Summer 2008

October 1, 2008

2 countries.
4 hotel rooms.
5 airline flights.
59 days…

Here are some highlights:
Best hotel room:
Best beast of burden:
Most mysterious mass exodus:
Deadliest sidewalk:
Best meal:
Best meal runner up:
Biggest flying fish:
Weirdest bathroom:
Best sunset:
Best singing ice cream guy:

Thanks to everyone who followed our journey from this blog. It’s been a blast putting this together, reading comments, and knowing you’re out there.

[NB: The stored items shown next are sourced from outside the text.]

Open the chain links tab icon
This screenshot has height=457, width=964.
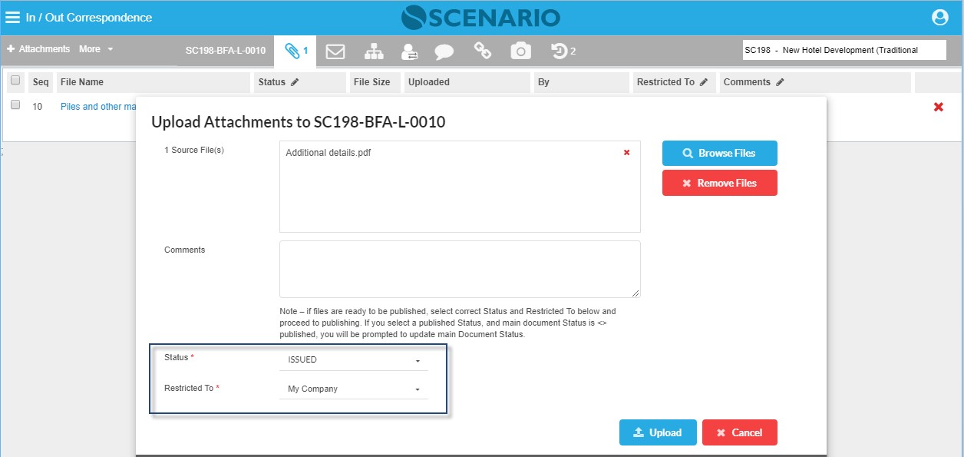click(482, 51)
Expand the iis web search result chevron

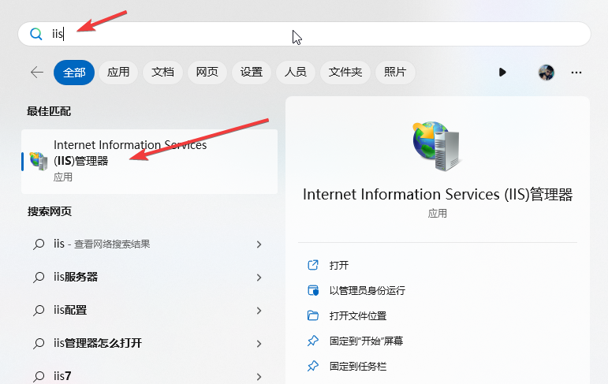(x=259, y=244)
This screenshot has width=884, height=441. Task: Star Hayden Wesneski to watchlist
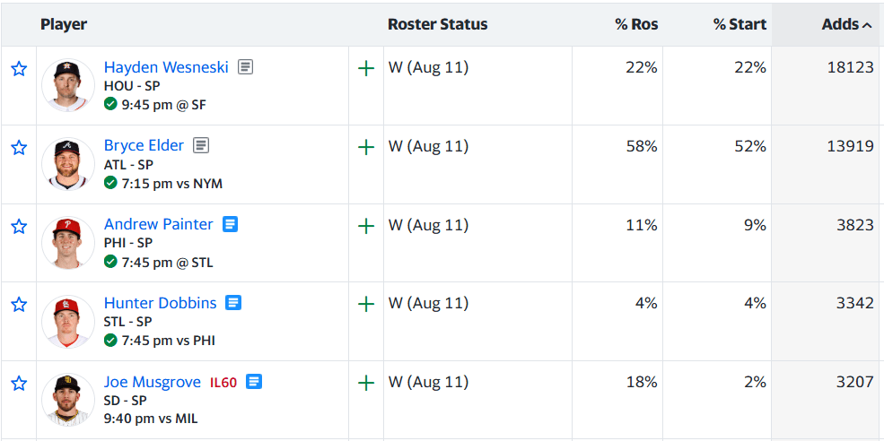point(19,69)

We love you.

We’re putting Seattle to Seoul in the deep freeze for now, to be thawed in June 2009.

At that point, we might have to change the name.

What happens in June 2009? Well, it’s not etched in stone yet, but… here’s a hint:

Take care,
Steve & Steph


Our Room in Samseong

October 1, 2008

We’d been planning to shoot this video for a month — that’s how long Steph and I lived in this room. Finally, with minutes to spare, we got it!

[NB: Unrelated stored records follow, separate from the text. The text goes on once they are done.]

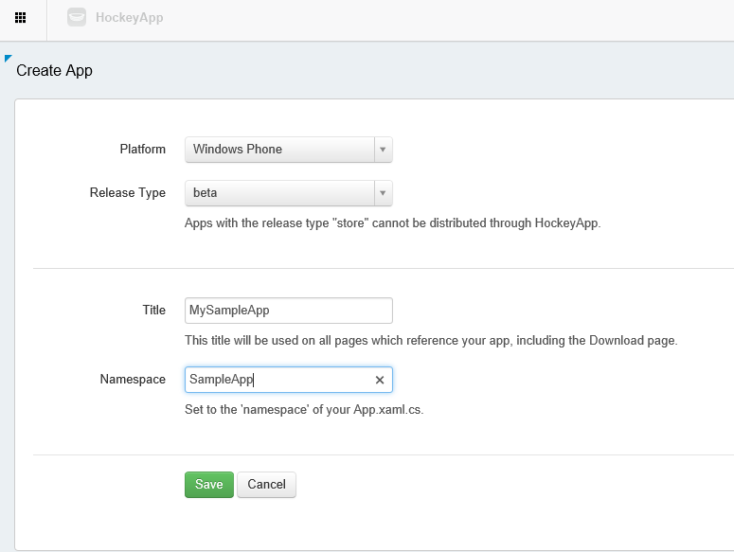
Task: Click the Release Type field label
Action: click(x=127, y=192)
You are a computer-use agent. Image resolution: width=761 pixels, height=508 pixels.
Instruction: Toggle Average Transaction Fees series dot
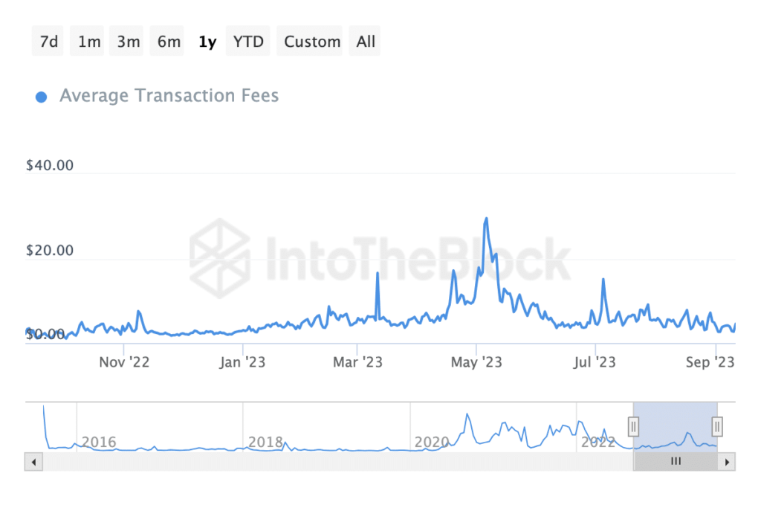[42, 97]
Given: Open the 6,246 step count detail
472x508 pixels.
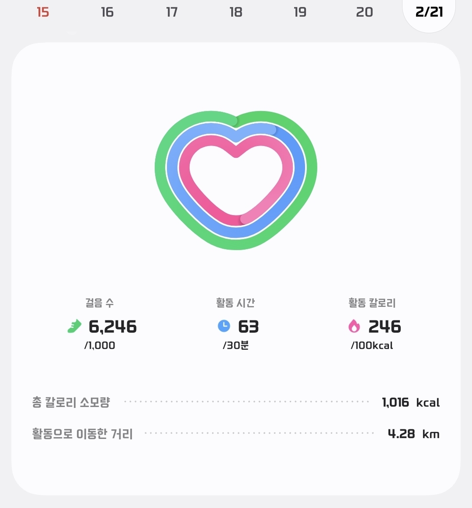Looking at the screenshot, I should pyautogui.click(x=113, y=327).
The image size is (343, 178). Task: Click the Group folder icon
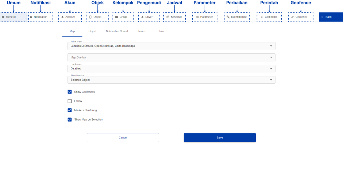click(x=116, y=17)
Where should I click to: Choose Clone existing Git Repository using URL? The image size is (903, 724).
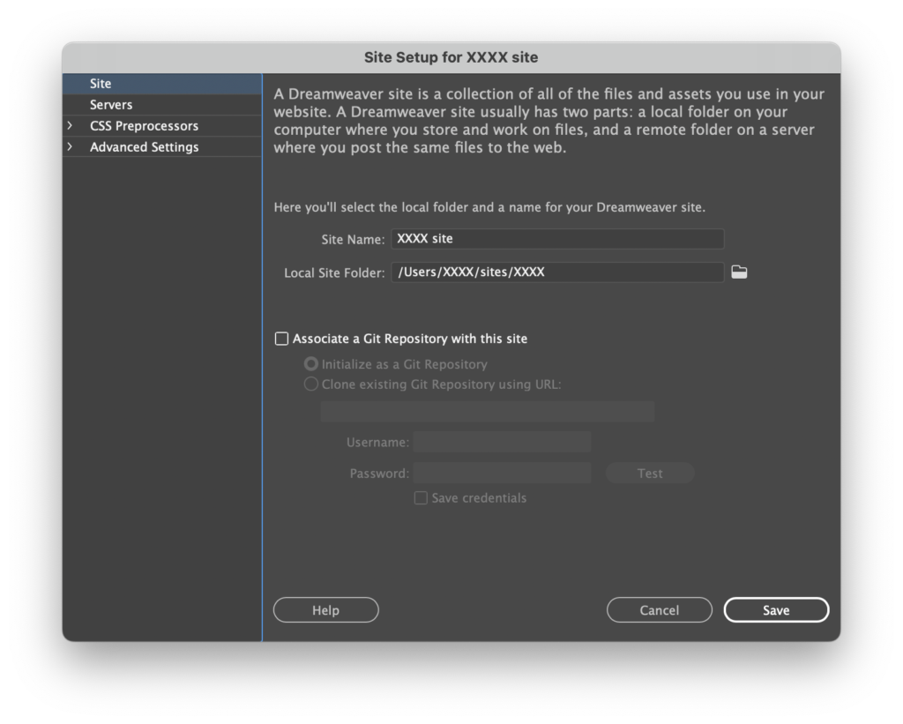coord(311,384)
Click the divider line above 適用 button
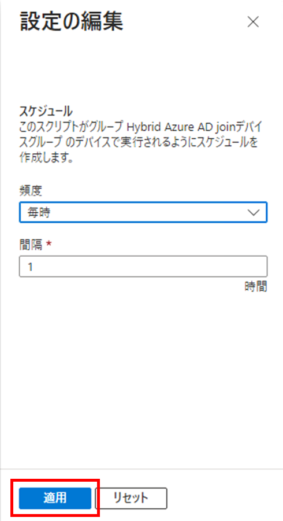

This hotel room tour video has a special guest star.

After shooting this video, we jumped on an express bus that took us to Incheon Airport, just outside Seoul. There, we caught our flight home to Seattle.


Last Night in Korea

October 1, 2008

The day after the bus tour, we took a taxi through the rain in Jeju City to the airport. After an hour flight, we were back in Seoul. This time we landed at Gimpo Airport rather than Incheon, and Gimpo was unfamiliar territory.

Luckily, Yoonmin agreed to pick us up in his new car!

He took us to the “63 Building,” and even though it was late, we found a wine bar open on the 59th floor. Yoonmin negotiated with the parking attendant and the wine bar staff — something Steph and I could never manage. Heck, we probably wouldn’t have found the building, let alone found a place to park.

We zipped up the elevator and found a seat by the window. The lights were low. We sipped our drinks and gazed out at the hazy Seoul night.


The cliffs of Jeju Island

September 29, 2008

The last stop on the Jeju Island bus tour was on the eastern coast, at some brain-meltingly beautiful cliffs. The wind was fierce as we gazed on the Pacific from it’s “other” side.

I’m putting a big stack of shots here, because these are some of our favorite images of our summer in Korea:


Beautiful park on Jeju Island

September 29, 2008

The Micheon cave was in the middle of a gorgeous, relaxing park, with trails, ponds and waterfalls. We wandered and took pictures of pretty stuff.

Here are a couple more shots from the Elephant Theater earlier that day, too (because, you know… elephants. I must like elephants).


Quickly, Robin

September 26, 2008

… to the Batcave.

(I couldn’t resist.)

Yeah, so Jeju’s a volcanic island, already. Lots of lava rock (from which the harubang were carved)… and plenty of lava tubes and caves. And don’t we all love caves?

After hours of sweaty bus tour (this is August, and Jeju Island is almost as hot as Seoul), it was nice to hang out underground where it was 20 degrees Fahrenheit cooler.

The cave was packed with people, and was fairly “done up” — new floor, plenty of shoring, artificial ponds, and artwork on the walls. It was amazing and beautiful… but odd.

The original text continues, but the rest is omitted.